=== Extract to read ===
• • •
>> Switch from Cytology-based to HPV-based Cervical Screening: Implications for Colposcopy
15:00 PM - 15:15 PM
1National Cancer Institute, Bethesda, MD, USA; 2Proyecto Epidemiológico Guanacaste, Fundación INCIENSA, Liberia, Costa Rica; 3Albert Einstein Cancer Center, Albert Einstein College of Medicine, Bronx, NY, USA.
Background: As the result of successful randomized trials, some countries might switch from cytology-based to HPV test-based cervical screening.
Objective: To evaluate the clinical implications for colposcopy if we switch to HPV test-based screening.
Methods: Data are from the Guanacaste cohort study. At enrollment, 8545 women were screened with three cytologic methods (conventional cytology, liquid-based cytology (LBC) and PapNet), and cervicography; a specimen was also collected for HPV DNA PCR-testing. Final case diagnosis (≥CIN3, CIN2 or ≤HSIL) was assigned at the end of the 7-year study. Using cervicography as a surrogate of colposcopy, we examined what colposcopists would see for each cytologic method compared with HPV DNA testing (13 carcinogenic types). We calculated sensitivity, specificity, NPV and PPV using the final case assignment.
• • •
=== Dataset records ===
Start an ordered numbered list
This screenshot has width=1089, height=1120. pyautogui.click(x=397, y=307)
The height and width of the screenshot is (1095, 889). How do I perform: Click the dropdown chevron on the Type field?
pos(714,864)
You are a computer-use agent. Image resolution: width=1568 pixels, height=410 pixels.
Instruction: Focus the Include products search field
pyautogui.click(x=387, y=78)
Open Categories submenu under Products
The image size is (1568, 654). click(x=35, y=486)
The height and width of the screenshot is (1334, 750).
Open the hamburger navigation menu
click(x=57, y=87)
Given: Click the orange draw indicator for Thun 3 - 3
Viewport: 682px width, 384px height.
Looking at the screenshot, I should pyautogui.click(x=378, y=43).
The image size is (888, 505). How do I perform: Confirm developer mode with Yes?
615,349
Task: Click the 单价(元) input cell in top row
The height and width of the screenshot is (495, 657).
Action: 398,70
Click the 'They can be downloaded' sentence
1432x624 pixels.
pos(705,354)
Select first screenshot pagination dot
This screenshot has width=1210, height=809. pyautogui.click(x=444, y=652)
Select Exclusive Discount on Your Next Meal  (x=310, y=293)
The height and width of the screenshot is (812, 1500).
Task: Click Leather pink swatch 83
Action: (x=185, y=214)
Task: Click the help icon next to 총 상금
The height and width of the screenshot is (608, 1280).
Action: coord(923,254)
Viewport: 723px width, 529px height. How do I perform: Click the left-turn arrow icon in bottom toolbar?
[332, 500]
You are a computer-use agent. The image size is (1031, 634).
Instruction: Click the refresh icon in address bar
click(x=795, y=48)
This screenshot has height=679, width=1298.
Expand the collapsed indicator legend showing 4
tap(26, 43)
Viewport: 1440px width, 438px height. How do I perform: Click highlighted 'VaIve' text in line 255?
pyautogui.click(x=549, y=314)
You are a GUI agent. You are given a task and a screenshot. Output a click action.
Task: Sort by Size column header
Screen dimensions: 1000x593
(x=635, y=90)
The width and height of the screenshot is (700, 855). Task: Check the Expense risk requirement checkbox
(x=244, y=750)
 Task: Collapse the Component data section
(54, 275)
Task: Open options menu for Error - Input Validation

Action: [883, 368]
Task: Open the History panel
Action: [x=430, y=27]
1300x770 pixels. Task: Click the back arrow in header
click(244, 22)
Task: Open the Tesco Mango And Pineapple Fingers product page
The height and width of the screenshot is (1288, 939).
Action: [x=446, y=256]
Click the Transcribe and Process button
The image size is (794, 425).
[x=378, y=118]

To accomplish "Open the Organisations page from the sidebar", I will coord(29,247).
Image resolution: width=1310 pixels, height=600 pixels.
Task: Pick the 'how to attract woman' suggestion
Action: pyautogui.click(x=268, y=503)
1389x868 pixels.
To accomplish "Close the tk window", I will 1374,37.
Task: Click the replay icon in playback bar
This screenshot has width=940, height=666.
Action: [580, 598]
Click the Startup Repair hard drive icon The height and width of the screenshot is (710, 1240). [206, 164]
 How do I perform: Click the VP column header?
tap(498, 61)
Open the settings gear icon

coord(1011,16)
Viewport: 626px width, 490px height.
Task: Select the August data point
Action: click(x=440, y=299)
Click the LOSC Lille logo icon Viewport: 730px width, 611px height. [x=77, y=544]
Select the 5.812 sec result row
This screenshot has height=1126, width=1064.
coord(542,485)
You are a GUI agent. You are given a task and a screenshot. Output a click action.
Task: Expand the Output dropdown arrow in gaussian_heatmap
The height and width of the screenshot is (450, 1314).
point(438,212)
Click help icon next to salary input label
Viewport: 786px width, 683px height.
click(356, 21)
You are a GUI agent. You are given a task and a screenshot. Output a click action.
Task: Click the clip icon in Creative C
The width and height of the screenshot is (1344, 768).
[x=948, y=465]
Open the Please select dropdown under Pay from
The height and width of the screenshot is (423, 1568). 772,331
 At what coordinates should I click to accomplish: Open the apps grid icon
• • •
=== Exercise requirements ===
1 - Do these statements agree with the colposcopy abstract? Answer yes or no for each, quoting the deciding words. (a) At enrollment, 8545 women were screened. (b) Final case diagnosis was assigned at the end of a 5-year study. (c) Cervicography served as a surrogate of colposcopy.
2 - Carry the colposcopy abstract forward from its final sentence.
The items come from a separate source.

=== Results by task ===
1 -
(a) Yes: "8545 women were screened with three cytologic methods"
(b) No: "Final case diagnosis (≥CIN3, CIN2 or ≤HSIL) was assigned at the end of the 7-year study"
(c) Yes: "Using cervicography as a surrogate of colposcopy"

2 -
Results: Independent of cytologic method, moving to HPV screening would raise the number of referrals (decreased specificity) and the number of ≥CIN2 cases detected (increased sensitivity). Among the enlarged group of referred women, on a per patient basis, colposcopists would not see a major change in the percentage with acetowhite lesions. Although the highest NPV were found among HPV-negative women with no visible lesions, most cases of ≥CIN2 captured by HPV testing did not have acetowhite lesions at baseline. HPV testing predicted risk of high-grade CIN better than the three cytological tests (Youden’s index); however, sensitive reading of LBC performed similarly to HPV. All the methods were more accurate if the screening was restricted to women >30 years old.
Conclusions: The major concern with switching to HPV screening is how to manage the many HPV-positive women. As a group they are at elevated risk, but many will not even have acetowhite lesions. Colposcopic criteria will need adjustment among women known to be HPV-positive, and evidence-based guidelines will also be needed prior to widespread implementation of primary HPV screening.